Add-VMNetworkAdapter –SwitchName SETSwitch –name SMB_1 –managementOS

Add-VMNetworkAdapter –SwitchName SETSwitch –name SMB_2 –managementOS

 

Once created, the new virtual interface will be visible in the network adapter list by running get-netadapter.

image_thumb

 

Optional: Configure VLANs for the new vNICs which can be the same or different but IP them uniquely. If you don’t intend to tag VLANs in your cluster or have a flat network with one subnet, skip this step.

Set-VMNetworkAdapterVLAN –VMNetworkAdapterName “SMB_1” –VlanId 00 –Access –ManagementOS

Set-VMNetworkAdapterVLAN –VMNetworkAdapterName “SMB_2” –VlanId 00 –Access –ManagementOS

 

Verify your VLANs and vNICs are correct. Notice mine are all untagged since this demo is in a flat network.

Get-VMNetworkAdapterVlan –ManagementOS

image_thumb1

 

Restart each vNIC to activate the VLAN assignment.

Restart-NetAdapter “vEthernet (SMB_1)”

Restart-NetAdapter “vEthernet (SMB_2)”

 

Enable RDMA on each vNIC.

Enable-NetAdapterRDMA “vEthernet (SMB_1)”, “vEthernet (SMB_2)”

 

Next each vNIC should be tied directly to a preferential physical interface within the SET switch. In this example we have 2 vNICs and 2 physical NICs for a 1:1 mapping. Important to note: Although this operation essentially designates a vNIC assignment to a preferential pNIC, should the assigned pNIC fail, the SET switch will still load balance vNIC traffic across the surviving pNICs. It may not be immediately obvious that this is the resulting and expected behavior.

Set-VMNetworkAdapterTeamMapping -VMNetworkAdapterName "SMB_1" -ManagementOS –PhysicalNetAdapterName “Mell1”

Set-VMNetworkAdapterTeamMapping -VMNetworkAdapterName "SMB_2" -ManagementOS –PhysicalNetAdapterName “Mell2”

 

To quickly prove this, I have my vNIC “SMB_1” preferentially tied to the pNIC “Mell1”. SMB_1 has the IP address 10.50.88.82

image_thumb3

 

Notice that even though I have manually disabled Mell1, the IP still responds to a ping from another host as SMB_1’s traffic is temporarily traversing Mell2:

image_thumb4

 

Verify the RDMA capabilities of the new vNICs and associated physical interfaces. RDMA Capable should read true.

Get-SMBClientNetworkInterface

image_thumb2

 

Build the cluster with a dedicated IP and slash subnet mask. This command will default to /24 but still might fail unless explicitly specified.

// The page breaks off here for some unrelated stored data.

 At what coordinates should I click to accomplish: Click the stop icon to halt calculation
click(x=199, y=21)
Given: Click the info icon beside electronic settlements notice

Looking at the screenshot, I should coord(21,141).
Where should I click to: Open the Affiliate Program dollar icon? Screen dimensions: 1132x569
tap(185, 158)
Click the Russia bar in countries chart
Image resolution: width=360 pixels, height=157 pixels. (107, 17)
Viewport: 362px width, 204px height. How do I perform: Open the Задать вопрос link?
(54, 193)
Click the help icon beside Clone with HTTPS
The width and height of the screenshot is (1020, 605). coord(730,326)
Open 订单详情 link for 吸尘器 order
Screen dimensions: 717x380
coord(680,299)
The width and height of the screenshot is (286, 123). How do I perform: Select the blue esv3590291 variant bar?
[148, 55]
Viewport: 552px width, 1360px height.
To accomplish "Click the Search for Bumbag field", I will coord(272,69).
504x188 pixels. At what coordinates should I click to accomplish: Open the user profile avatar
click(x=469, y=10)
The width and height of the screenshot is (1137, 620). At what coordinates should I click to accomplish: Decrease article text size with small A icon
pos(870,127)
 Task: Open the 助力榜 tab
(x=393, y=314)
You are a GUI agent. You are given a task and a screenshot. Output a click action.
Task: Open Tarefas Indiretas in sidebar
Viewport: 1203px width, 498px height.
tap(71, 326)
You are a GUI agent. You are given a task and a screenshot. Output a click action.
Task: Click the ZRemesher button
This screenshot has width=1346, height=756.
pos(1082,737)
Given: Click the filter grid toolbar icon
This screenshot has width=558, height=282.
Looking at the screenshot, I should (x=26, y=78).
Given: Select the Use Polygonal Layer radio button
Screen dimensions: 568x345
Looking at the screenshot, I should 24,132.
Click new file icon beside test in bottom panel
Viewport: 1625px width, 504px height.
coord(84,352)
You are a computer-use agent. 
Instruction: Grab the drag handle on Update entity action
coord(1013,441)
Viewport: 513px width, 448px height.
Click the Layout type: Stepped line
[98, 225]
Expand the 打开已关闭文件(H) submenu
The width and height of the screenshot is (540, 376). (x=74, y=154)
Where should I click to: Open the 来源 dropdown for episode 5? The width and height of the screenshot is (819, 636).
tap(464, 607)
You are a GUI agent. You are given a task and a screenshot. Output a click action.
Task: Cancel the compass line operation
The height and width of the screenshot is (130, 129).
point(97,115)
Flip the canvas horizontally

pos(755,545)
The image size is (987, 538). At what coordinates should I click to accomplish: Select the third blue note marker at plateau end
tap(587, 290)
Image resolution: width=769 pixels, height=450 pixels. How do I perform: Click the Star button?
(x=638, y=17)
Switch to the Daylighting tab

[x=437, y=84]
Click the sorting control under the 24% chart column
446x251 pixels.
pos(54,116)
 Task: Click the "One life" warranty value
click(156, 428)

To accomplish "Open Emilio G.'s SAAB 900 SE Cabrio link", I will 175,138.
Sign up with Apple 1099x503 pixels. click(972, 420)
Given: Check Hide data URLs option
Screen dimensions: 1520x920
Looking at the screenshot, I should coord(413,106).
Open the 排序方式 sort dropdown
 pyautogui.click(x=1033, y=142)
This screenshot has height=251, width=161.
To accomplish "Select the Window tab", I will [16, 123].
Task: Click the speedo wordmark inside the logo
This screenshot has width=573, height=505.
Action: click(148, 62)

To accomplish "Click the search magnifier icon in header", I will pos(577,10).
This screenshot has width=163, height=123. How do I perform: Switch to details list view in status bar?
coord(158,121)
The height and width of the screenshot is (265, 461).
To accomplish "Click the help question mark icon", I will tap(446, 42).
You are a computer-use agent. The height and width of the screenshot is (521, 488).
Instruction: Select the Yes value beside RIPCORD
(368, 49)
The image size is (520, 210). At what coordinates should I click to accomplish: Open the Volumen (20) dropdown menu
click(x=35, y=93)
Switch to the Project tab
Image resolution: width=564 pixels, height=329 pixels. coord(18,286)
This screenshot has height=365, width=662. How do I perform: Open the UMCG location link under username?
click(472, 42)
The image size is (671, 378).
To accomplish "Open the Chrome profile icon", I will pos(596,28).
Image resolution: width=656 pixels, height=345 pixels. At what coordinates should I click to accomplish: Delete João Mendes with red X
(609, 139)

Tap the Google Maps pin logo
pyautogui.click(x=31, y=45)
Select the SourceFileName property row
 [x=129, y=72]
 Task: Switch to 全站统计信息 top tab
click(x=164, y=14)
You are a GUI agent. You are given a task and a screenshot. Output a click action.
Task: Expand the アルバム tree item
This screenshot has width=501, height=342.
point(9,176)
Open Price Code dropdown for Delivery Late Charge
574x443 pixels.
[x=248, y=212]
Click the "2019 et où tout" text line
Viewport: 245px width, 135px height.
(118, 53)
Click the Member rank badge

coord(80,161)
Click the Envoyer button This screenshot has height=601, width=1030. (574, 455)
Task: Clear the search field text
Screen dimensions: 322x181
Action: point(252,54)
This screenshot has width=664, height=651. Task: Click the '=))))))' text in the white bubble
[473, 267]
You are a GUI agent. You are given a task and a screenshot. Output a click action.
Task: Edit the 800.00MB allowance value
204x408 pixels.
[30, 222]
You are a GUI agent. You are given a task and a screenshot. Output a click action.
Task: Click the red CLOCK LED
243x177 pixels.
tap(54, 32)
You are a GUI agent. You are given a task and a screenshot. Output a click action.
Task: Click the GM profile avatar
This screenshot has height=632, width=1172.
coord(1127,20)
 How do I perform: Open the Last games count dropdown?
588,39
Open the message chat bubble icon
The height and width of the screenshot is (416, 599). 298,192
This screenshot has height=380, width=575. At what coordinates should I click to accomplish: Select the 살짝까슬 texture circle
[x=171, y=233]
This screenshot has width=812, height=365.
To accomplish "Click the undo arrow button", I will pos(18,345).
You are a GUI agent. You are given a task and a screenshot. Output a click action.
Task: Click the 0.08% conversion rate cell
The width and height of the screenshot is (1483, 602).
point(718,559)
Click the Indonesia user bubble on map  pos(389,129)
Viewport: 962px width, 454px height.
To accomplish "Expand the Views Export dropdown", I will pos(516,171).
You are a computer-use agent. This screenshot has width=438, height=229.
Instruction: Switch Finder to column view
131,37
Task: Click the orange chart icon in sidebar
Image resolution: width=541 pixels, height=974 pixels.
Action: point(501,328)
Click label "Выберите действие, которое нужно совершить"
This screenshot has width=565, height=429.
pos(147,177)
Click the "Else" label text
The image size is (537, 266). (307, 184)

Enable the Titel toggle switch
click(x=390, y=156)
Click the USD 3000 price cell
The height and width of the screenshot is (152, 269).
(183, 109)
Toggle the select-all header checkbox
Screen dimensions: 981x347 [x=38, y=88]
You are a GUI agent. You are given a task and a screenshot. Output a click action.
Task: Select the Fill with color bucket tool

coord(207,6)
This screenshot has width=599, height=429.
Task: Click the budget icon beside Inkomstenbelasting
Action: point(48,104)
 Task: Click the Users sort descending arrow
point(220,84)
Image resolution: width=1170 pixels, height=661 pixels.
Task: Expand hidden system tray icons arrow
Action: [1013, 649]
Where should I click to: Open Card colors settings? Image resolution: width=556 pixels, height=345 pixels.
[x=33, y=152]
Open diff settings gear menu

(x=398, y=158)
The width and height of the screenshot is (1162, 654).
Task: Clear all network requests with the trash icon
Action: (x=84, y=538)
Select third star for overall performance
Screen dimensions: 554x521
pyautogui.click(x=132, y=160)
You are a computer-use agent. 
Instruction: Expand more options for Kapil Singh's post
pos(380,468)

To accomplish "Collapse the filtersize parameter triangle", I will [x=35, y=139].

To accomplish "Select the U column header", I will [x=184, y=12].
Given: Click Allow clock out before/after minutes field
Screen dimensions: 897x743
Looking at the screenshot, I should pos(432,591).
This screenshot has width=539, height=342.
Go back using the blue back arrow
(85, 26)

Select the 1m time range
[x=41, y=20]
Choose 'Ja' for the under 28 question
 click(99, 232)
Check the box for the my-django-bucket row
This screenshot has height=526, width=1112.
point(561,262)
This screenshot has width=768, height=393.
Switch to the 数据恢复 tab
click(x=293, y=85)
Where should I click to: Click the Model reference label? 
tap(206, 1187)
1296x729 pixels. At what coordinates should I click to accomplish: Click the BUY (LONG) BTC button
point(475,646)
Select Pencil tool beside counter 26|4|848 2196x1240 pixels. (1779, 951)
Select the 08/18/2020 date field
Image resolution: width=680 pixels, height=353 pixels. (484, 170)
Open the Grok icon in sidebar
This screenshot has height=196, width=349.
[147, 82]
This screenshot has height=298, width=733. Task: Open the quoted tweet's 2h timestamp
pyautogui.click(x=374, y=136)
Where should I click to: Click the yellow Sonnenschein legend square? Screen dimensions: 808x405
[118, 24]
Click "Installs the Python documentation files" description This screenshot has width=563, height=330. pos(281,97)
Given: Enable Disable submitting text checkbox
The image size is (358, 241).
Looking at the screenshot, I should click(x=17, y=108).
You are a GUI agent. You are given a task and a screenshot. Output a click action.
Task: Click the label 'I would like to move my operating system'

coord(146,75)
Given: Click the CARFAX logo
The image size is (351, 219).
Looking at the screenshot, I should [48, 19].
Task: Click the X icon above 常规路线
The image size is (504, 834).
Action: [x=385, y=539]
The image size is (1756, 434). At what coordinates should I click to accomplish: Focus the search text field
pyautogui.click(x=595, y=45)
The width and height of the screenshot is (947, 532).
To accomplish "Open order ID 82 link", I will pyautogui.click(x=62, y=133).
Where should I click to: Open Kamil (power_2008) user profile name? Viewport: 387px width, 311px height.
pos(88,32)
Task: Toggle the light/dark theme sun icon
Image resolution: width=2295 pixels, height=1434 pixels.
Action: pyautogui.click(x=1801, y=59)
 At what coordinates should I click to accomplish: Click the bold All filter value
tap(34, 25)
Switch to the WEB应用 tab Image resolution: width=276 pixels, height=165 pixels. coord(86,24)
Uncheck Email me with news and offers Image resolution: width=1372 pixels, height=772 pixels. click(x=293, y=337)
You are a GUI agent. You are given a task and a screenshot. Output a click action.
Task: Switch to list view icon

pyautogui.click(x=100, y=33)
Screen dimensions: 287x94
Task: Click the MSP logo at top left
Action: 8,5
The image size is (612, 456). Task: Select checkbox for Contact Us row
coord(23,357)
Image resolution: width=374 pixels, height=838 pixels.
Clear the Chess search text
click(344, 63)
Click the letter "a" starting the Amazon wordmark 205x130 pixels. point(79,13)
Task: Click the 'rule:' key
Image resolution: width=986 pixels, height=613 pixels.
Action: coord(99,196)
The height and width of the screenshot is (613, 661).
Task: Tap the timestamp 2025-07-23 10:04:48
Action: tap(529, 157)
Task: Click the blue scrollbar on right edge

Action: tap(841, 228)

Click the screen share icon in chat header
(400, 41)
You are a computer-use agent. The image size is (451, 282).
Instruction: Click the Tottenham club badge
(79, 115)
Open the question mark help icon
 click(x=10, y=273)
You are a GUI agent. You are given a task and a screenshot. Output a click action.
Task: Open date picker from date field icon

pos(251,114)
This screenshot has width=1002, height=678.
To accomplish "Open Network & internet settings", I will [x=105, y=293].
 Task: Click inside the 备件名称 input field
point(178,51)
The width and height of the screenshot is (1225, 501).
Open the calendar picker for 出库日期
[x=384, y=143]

New-Cluster -name "Cluster Name" -Node Node1, Node2, etc -StaticAddress 0.0.0.0/24

 

Checking the report output stored in c:\windows\cluster\reports\, it flagged not having a suitable disk witness. This will auto-resolve later once the cluster is up.

 

The cluster will come up with no disks claimed and if there is any prior formatting, they must first be wiped and prepared. In PowerShell ISE, run the following script, enter your cluster name in the red text.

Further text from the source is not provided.